(Collection entries)
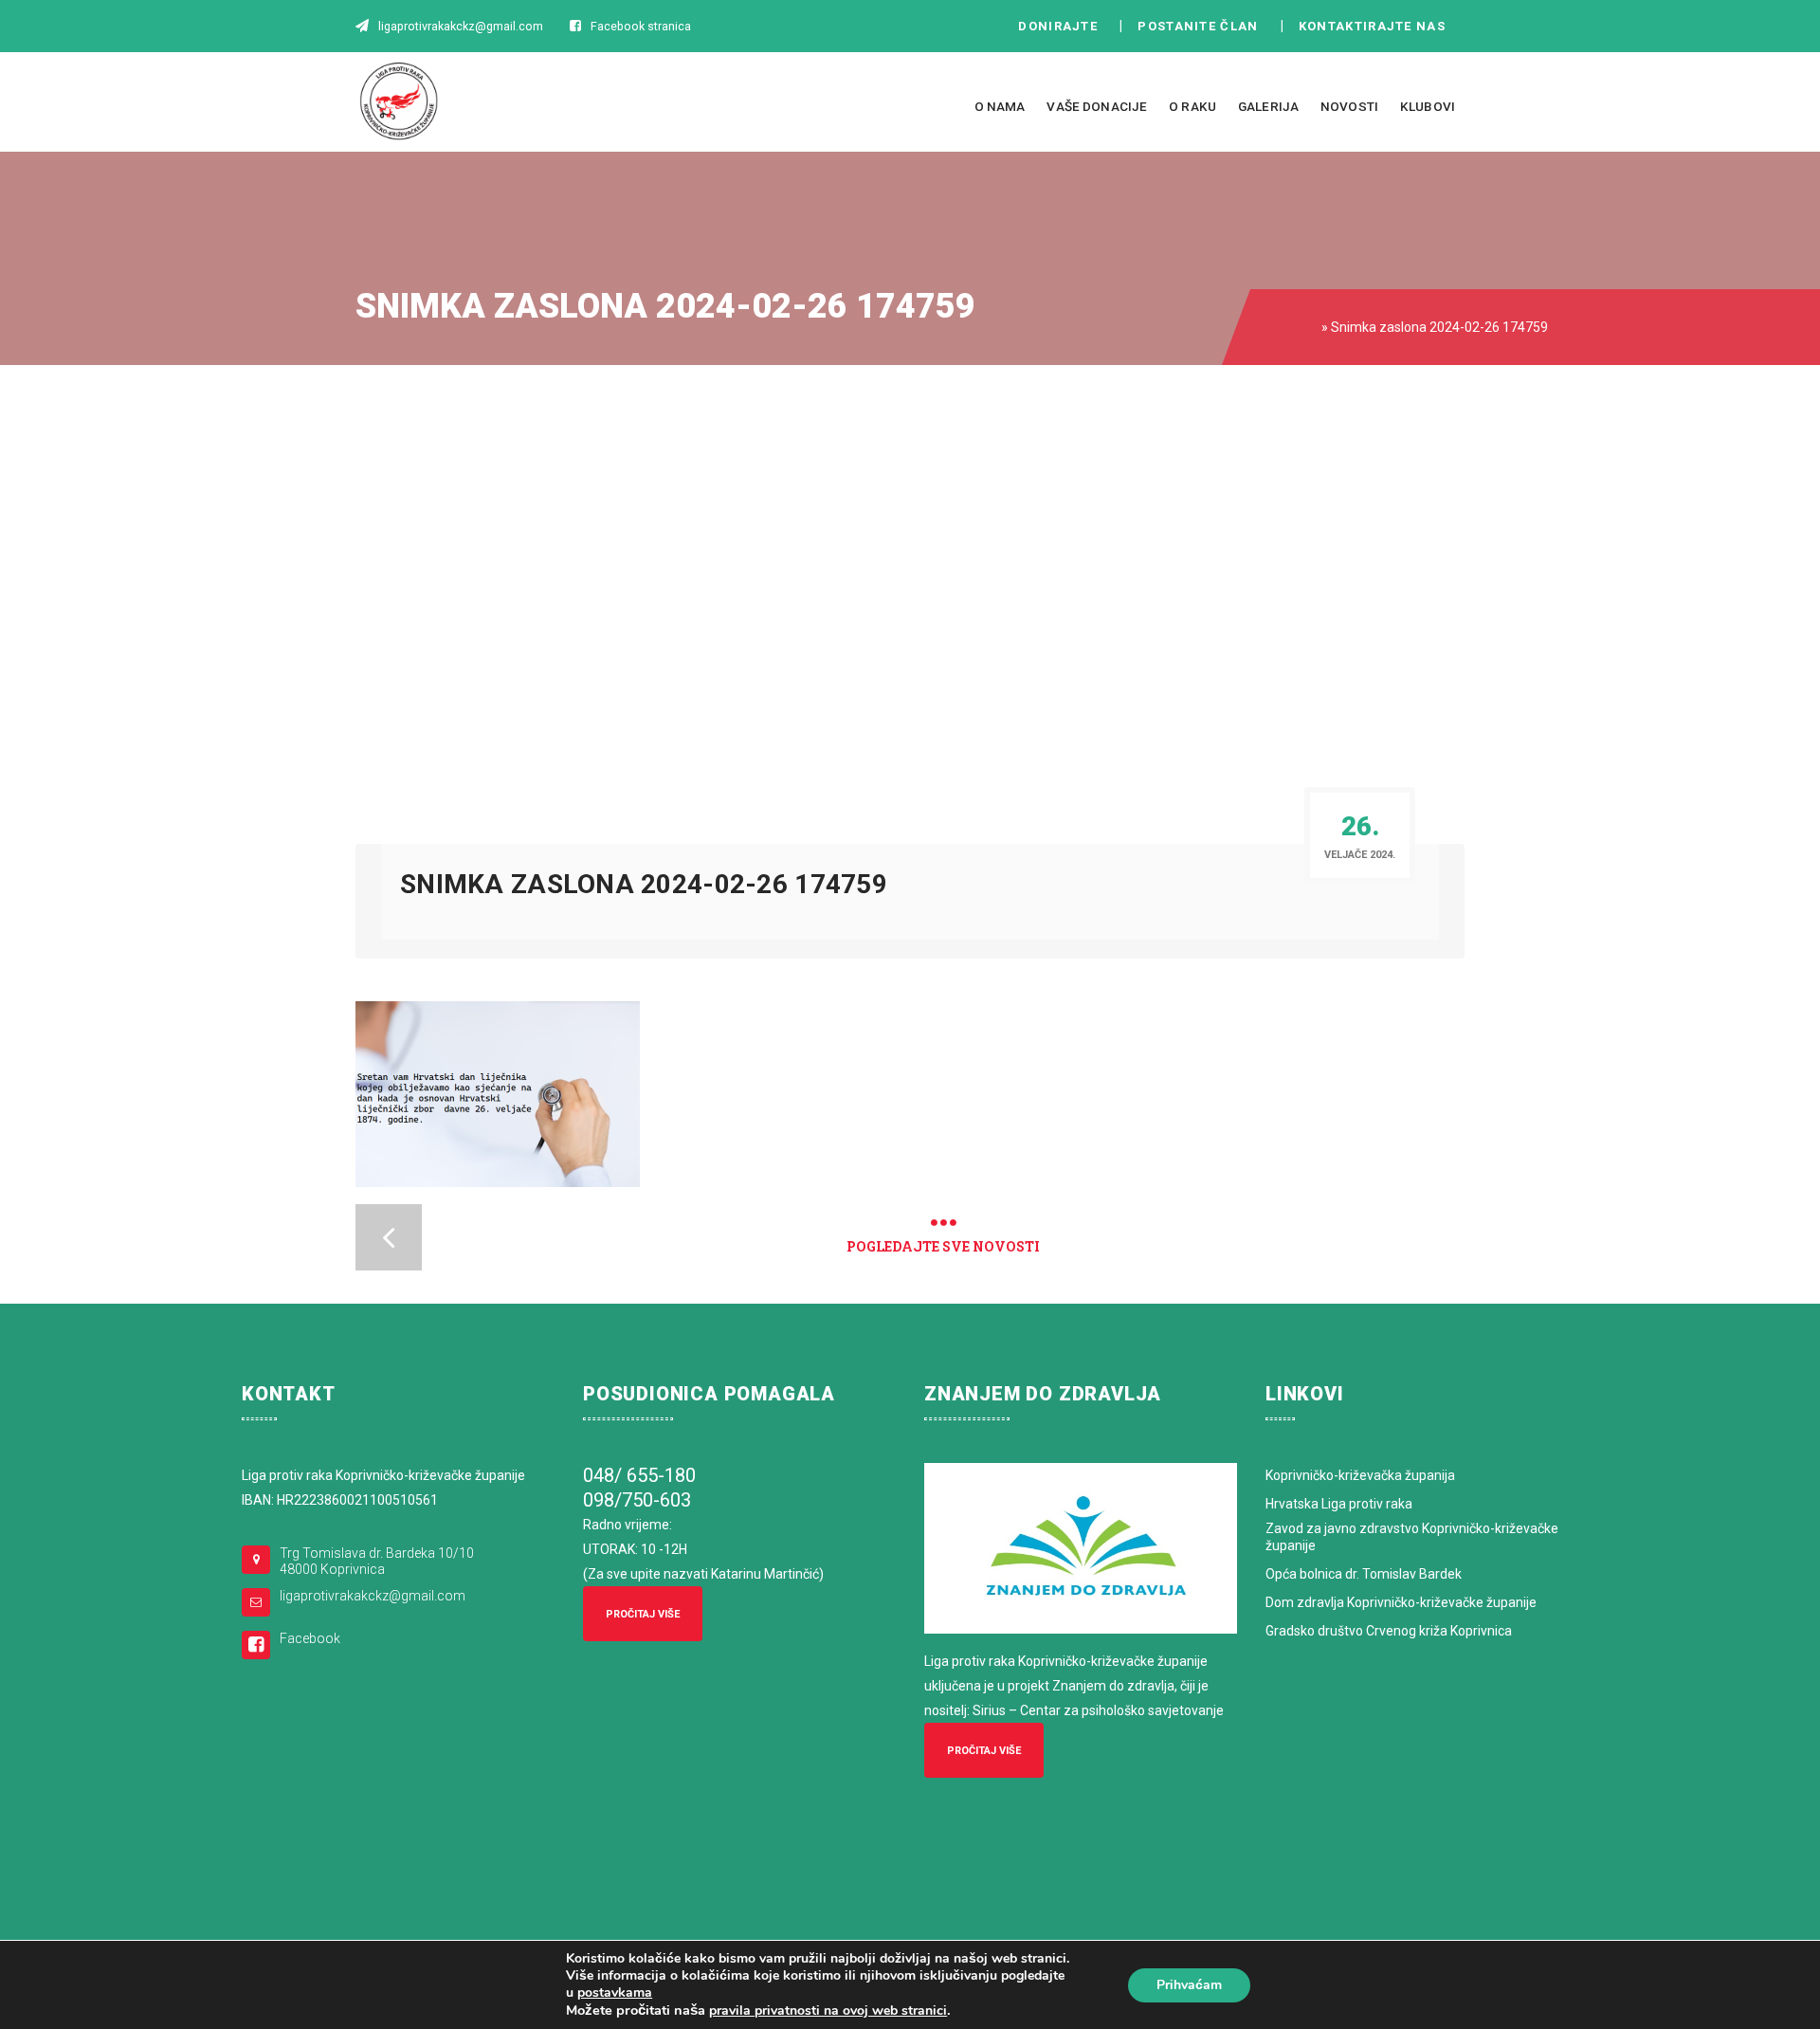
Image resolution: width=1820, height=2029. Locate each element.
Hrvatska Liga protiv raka (1338, 1503)
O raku (1192, 106)
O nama (1000, 106)
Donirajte (1058, 26)
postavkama (614, 1993)
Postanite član (1203, 26)
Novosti (1349, 106)
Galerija (1268, 106)
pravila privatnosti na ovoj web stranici (828, 2011)
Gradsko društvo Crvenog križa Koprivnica (1388, 1630)
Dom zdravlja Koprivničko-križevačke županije (1401, 1602)
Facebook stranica (641, 26)
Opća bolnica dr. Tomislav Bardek (1363, 1573)
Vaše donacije (1096, 106)
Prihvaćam (1189, 1985)
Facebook (310, 1638)
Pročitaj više (643, 1614)
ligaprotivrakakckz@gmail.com (372, 1595)
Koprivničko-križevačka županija (1360, 1475)
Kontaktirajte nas (1377, 26)
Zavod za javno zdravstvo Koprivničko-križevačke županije (1411, 1537)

→ ACTIVITY:
Would you retype exactly the lines above, from the line with "Dom zdravlja Koprivničko-križevačke" to the line with "ligaprotivrakakckz@gmail.com (372, 1595)", with both end lines kept and nothing more?

→ PROBLEM SOLUTION:
Dom zdravlja Koprivničko-križevačke županije (1401, 1602)
Facebook stranica (641, 26)
Opća bolnica dr. Tomislav Bardek (1363, 1573)
Vaše donacije (1096, 106)
Prihvaćam (1189, 1985)
Facebook (310, 1638)
Pročitaj više (643, 1614)
ligaprotivrakakckz@gmail.com (372, 1595)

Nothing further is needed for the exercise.